Ehud Barak got this message during his meetings in Washington last week with senior administration officials: While discussing the goings on in the region, their minds were clearly more focused on more worrying and pressing matters at home.

When it comes to a choice between nuclear and deficit, deterrence and austerity, economics wins out. Security can wait.

Obama's hands are tied by the economic and leadership crises. He will not embark on a head-on collision course with Iran, aside from acute responses to the killing of his soldiers.

Election season looms; his personal approval rating has been compromised. With the list of tasks ahead topped by Al-Qaida, Iraq and Afghanistan, Iran will have to fight for a place between North Korea, Libya (where NATO appears to be treading water and getting nowhere ), Yemen and even Somalia.

According to the current head of the Joint Chiefs, Adm. Michael Mullen, the U.S. national debt is the greatest security risk facing the country. This is an allusion to the direct blow to America's economic strength and the political implications of Obama's compromise with Congress that seeks to find the missing dollars in the Pentagon budget.

If indeed there is a certain degree of American deterrence against Iran, it is only enough to prevent Tehran from using nuclear arms, which it doesn't yet have. Activity in Iraq and the gradual progression to nuclearization is not being deterred.

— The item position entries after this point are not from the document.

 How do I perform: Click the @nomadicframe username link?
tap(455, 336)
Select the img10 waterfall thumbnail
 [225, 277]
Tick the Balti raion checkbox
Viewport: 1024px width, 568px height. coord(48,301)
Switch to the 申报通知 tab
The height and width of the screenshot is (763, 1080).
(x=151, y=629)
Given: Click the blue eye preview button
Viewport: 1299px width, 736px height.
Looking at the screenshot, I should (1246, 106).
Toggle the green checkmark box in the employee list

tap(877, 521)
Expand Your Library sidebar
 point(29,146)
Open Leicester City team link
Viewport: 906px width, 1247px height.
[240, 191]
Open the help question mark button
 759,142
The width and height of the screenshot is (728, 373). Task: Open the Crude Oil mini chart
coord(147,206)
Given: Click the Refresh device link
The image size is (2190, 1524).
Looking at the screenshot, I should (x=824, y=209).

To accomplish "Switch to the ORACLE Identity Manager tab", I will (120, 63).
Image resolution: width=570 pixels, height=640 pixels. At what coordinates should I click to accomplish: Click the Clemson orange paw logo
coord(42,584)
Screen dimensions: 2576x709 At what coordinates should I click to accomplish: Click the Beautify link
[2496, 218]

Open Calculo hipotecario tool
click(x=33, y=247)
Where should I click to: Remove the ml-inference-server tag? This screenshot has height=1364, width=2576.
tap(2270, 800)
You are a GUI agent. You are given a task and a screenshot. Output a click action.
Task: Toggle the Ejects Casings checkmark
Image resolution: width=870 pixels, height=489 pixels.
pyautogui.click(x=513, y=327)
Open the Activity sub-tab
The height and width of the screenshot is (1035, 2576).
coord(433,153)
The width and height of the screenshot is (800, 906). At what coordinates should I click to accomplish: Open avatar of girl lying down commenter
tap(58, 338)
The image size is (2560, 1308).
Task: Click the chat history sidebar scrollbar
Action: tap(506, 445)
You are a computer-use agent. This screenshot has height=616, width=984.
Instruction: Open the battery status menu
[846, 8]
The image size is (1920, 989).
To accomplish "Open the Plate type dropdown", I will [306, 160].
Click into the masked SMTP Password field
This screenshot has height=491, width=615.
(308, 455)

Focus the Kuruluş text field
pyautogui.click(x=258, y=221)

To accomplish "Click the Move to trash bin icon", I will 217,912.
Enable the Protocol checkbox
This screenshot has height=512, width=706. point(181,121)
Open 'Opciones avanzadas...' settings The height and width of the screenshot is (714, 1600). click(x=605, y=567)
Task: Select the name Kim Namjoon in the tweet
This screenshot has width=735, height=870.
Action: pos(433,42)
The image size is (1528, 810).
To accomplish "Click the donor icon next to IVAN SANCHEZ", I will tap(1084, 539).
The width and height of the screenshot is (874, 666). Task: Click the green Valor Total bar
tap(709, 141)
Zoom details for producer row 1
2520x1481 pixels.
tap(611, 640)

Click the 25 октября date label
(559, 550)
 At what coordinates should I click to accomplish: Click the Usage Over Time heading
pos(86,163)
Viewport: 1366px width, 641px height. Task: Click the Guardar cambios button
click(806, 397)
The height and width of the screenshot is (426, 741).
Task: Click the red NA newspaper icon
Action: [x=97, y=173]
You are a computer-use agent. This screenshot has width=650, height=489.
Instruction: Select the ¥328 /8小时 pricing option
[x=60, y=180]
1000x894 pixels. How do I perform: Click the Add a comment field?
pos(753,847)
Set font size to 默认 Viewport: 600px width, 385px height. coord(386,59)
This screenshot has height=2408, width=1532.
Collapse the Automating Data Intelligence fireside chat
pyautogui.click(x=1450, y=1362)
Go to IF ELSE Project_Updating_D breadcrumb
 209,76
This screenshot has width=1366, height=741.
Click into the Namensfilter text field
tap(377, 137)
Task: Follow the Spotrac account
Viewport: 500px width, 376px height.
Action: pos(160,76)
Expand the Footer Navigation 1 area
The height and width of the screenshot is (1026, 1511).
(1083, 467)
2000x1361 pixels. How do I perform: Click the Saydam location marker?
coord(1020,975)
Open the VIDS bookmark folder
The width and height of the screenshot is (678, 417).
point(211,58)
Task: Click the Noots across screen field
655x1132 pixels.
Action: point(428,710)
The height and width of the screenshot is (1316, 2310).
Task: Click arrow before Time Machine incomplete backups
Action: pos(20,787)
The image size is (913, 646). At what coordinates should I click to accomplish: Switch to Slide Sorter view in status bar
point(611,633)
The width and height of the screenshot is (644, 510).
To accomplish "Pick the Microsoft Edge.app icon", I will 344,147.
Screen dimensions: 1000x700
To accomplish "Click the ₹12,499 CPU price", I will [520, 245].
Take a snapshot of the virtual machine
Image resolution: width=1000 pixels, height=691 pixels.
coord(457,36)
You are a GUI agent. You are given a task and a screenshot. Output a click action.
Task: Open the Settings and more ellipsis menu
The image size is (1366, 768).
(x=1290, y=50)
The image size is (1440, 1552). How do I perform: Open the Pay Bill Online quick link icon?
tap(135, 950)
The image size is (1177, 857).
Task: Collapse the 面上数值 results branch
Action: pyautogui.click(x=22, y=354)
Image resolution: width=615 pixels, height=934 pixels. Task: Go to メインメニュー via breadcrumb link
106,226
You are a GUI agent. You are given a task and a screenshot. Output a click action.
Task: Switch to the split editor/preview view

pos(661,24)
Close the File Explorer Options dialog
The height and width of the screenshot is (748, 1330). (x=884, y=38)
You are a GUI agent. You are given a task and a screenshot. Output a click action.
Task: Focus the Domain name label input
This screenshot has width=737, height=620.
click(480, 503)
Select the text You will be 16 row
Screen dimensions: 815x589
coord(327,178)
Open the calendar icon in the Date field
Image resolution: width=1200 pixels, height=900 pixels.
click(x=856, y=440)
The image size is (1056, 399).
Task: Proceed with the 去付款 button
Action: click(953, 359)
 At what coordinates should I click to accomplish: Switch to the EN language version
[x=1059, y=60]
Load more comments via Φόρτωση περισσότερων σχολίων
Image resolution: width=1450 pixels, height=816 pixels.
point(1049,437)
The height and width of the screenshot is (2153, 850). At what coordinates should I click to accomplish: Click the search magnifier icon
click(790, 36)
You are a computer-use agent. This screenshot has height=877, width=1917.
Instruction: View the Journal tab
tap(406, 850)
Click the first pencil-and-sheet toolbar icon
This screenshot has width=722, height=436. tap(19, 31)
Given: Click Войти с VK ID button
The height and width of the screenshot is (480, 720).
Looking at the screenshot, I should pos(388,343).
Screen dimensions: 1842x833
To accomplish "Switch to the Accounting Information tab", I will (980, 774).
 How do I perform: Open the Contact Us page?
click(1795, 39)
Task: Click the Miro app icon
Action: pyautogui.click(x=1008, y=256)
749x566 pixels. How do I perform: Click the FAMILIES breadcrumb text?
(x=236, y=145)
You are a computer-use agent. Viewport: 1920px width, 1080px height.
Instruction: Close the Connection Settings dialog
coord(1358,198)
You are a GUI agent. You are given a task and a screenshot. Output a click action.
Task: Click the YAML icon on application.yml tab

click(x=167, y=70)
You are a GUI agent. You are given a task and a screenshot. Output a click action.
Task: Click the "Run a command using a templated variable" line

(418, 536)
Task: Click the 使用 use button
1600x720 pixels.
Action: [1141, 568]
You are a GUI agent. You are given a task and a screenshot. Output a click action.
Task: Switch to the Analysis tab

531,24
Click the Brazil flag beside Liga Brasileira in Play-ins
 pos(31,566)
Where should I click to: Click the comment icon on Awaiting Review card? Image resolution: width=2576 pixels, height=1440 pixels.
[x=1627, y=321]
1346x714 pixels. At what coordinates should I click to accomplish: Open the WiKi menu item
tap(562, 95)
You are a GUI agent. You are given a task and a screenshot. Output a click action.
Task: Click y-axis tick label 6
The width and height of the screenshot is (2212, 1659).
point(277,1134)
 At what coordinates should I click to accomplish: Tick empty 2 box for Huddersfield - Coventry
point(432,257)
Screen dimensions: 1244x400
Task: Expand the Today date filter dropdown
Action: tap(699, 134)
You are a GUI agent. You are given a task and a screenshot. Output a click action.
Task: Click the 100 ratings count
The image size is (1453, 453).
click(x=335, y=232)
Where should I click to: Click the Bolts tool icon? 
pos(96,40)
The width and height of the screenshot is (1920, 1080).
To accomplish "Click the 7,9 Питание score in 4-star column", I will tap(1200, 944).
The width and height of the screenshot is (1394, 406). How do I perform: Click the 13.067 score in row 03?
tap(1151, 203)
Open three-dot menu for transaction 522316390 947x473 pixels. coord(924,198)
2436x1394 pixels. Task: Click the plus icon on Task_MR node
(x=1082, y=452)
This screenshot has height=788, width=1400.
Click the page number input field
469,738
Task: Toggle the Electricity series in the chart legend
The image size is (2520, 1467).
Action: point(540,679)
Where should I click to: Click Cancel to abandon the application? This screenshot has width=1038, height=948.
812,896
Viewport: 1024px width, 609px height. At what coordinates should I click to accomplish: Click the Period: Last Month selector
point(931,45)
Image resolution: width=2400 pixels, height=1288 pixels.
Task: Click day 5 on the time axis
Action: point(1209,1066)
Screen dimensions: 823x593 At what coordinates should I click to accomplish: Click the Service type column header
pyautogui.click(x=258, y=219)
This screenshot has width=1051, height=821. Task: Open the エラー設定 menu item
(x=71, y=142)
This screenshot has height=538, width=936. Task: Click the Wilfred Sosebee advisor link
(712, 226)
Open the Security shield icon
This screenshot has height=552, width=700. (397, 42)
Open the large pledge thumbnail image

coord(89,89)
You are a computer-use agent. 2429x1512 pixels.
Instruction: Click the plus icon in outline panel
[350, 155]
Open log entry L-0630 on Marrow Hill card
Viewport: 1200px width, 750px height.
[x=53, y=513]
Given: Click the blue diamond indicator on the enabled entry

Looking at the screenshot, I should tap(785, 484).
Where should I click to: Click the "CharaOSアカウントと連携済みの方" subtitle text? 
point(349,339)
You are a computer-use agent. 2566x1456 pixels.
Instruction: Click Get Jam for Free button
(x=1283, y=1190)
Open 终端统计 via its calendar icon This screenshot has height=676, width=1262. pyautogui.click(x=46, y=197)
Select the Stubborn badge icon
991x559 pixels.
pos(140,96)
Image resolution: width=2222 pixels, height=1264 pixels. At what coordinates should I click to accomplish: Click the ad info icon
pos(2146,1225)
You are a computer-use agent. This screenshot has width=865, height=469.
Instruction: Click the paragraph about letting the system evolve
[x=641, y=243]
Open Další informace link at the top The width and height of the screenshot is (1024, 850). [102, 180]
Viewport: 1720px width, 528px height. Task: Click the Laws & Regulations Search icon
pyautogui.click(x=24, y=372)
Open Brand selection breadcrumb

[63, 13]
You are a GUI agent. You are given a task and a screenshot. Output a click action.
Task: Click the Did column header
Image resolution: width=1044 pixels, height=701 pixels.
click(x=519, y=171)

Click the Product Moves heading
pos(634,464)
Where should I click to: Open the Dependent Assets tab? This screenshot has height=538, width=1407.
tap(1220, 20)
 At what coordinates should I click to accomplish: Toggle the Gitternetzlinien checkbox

On the eve of his retirement last week, Mullen's deputy, General James Cartwright, complained that the United States does not have non-nuclear arms that can be readily and reliably deployed within 24 hours. Conventional warheads are now being developed for the inter-continental ballistic missiles that fly fast and do not penetrate the airspace of countries whose consent may be required. Until then, for testing, they are using concrete warheads.

The scenario: Mass fatalities among U.S. soldiers in Iraq as a result of an attack by pro-Iranian forces leads to the launch of a concrete missile into the Iranian desert, as a final warning. But it won't be a precursor to the realization of the hopes of Barak and Netanyahu - just a meager and cheap substitute, in the spirit of the times.